Curtiss JN-4 Canuck - 35 cents 1980 - Canadian stamp
- Quantity: 8 950 000
- Issue date: November 10, 1980
- Printer: Canadian Bank Note Company, Limited
- Scott: #875
Military flying is the pillar of Canadian aviation. The military gave thousands of young Canadian aviators their start and provided Canadian manufacturers invaluable experience in the design and production of modern aircraft. The Imperial Munitions Board took over the Curtiss Aircraft factory in Toronto early in 1917. Rechristened Canadian Aeroplanes, Limited, the operation began large-scale production of the JN-4, a British-American-designed trainer.
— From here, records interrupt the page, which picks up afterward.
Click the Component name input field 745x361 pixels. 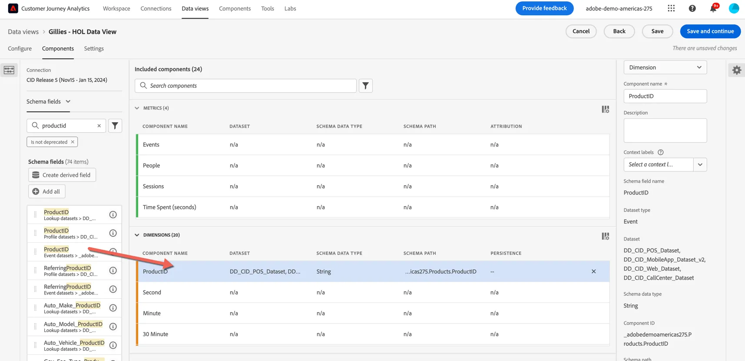665,96
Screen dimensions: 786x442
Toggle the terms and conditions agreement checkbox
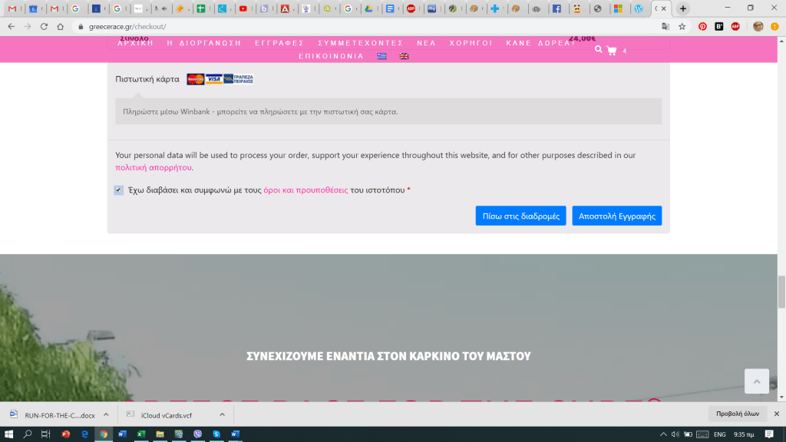(x=119, y=190)
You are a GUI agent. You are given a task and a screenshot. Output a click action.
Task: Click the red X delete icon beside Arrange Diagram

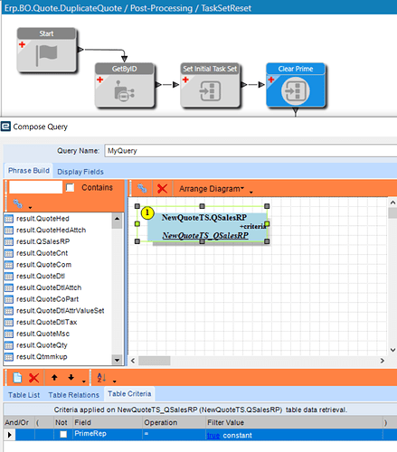(x=162, y=189)
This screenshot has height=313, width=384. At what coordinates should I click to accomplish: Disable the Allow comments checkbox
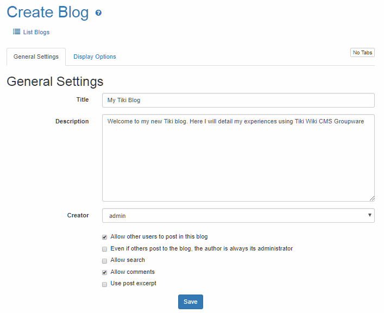pos(104,272)
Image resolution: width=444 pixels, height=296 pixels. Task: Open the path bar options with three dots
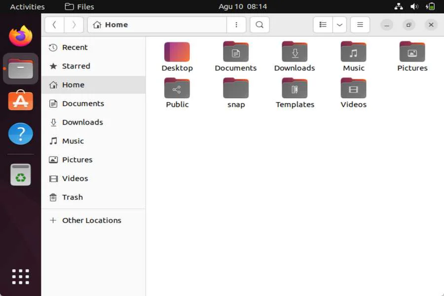[236, 25]
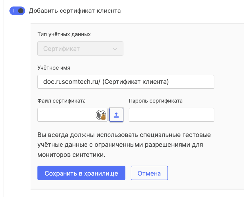Click the dark knob of the certificate toggle

click(x=21, y=11)
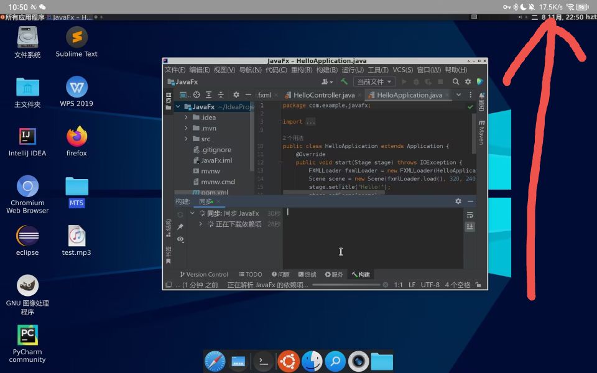Screen dimensions: 597x373
Task: Expand the 正在下载依赖项 build node
Action: [x=200, y=224]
By the end of the First World War, the company had turned out approximately 2900 "Jennies", including 680 for export to the United States as well as some for spare parts. Thousands of Canadian airmen trained in the JN-4. It carried Canada's first airmail on a flight from Montreal to Toronto. Canada's first registered commercial aircraft was a JN-4, owned by a Regina company. The first aircraft to fly across the mountains of Western Canada was a JN-4, piloted by Captain Ernest C. Hoy, D.F.C., of Vancouver. The stamp shows an aircraft of the 85th Squadron stationed at Camp Borden, Ontario, and is depicted in the colour scheme of R.A.F. First World War trainers. The military aircraft stamps were designed by Robert Bradford and Jacques Charette. Mr. Bradford prepared the paintings that appear in the typographic format designed by Mr. Charette.
Canada. Post Office Department. [Postage Stamp Press Release], 1980.